> **ENTRIES SUPPLIED**:
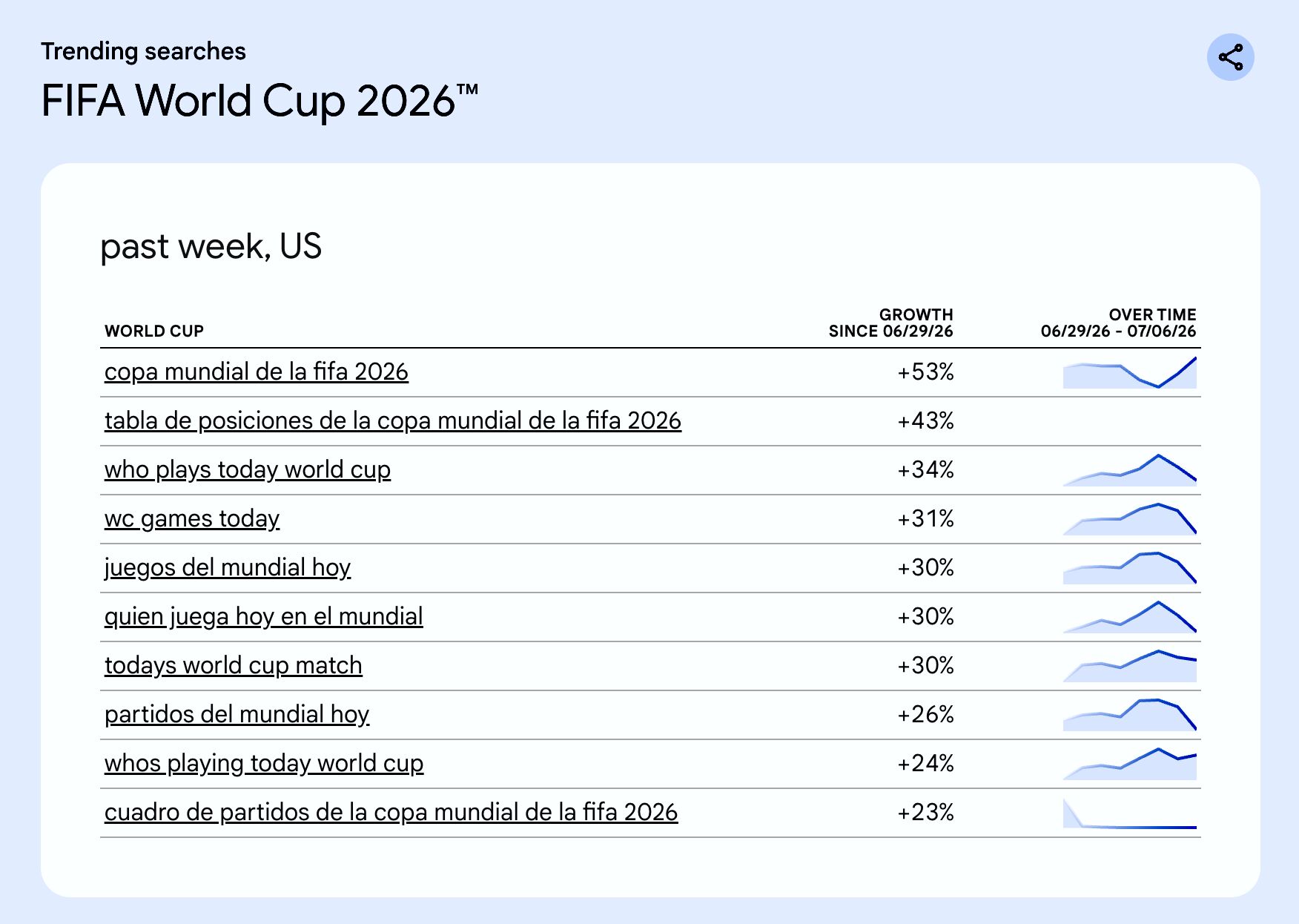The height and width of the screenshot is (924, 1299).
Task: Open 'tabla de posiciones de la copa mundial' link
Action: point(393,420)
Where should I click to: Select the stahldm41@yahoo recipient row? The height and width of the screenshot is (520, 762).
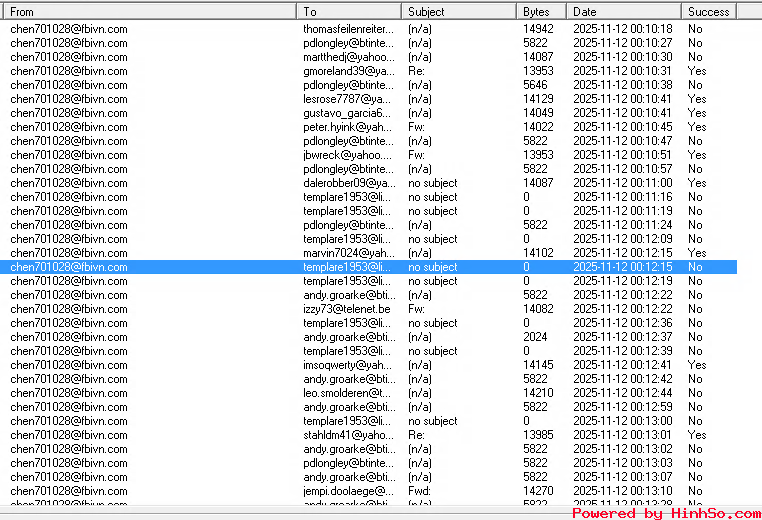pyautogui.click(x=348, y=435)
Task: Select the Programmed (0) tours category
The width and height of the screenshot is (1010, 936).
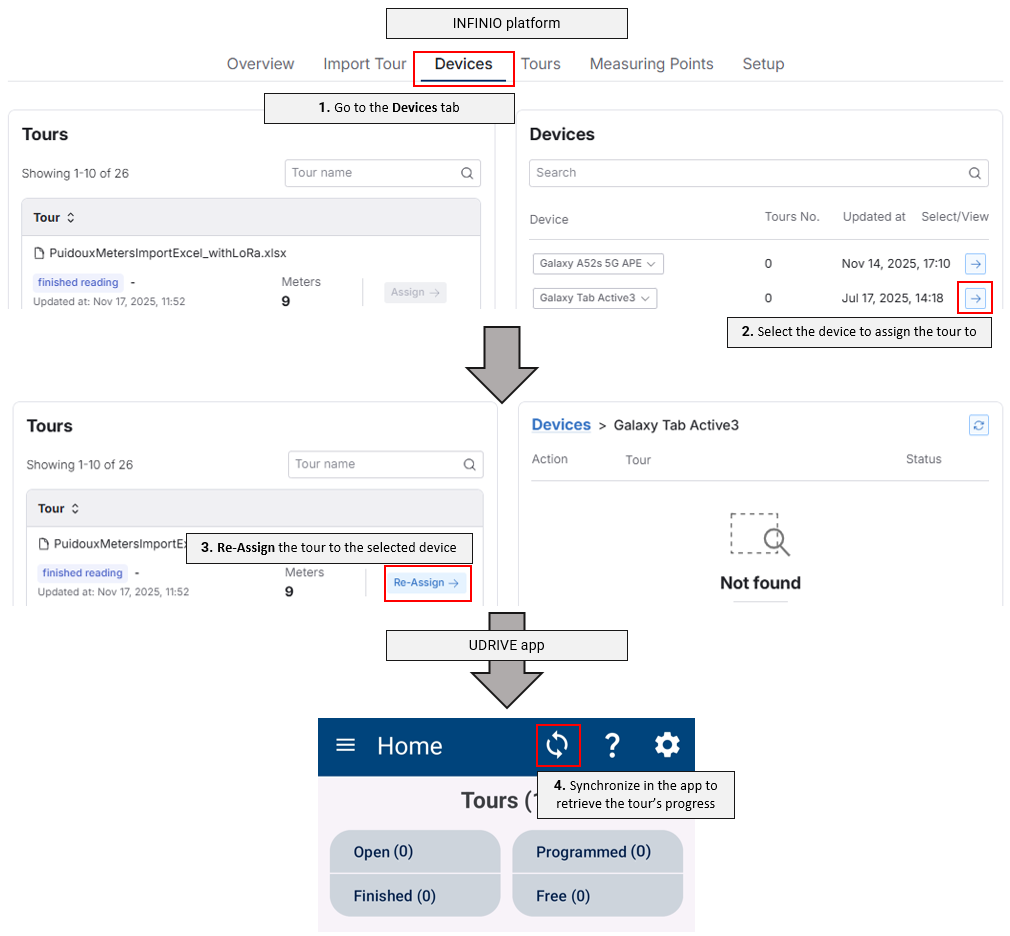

> **EXERCISE GOAL**: Ignoring the pictures, write out word for word only the lines from the one containing "Where should I" through the last line of the data, both ends included.

> **FINAL ANSWER**:
Where should I click to: Select the stahldm41@yahoo recipient row? The height and width of the screenshot is (520, 762).
pyautogui.click(x=348, y=435)
Task: Select the Programmed (0) tours category
The width and height of the screenshot is (1010, 936).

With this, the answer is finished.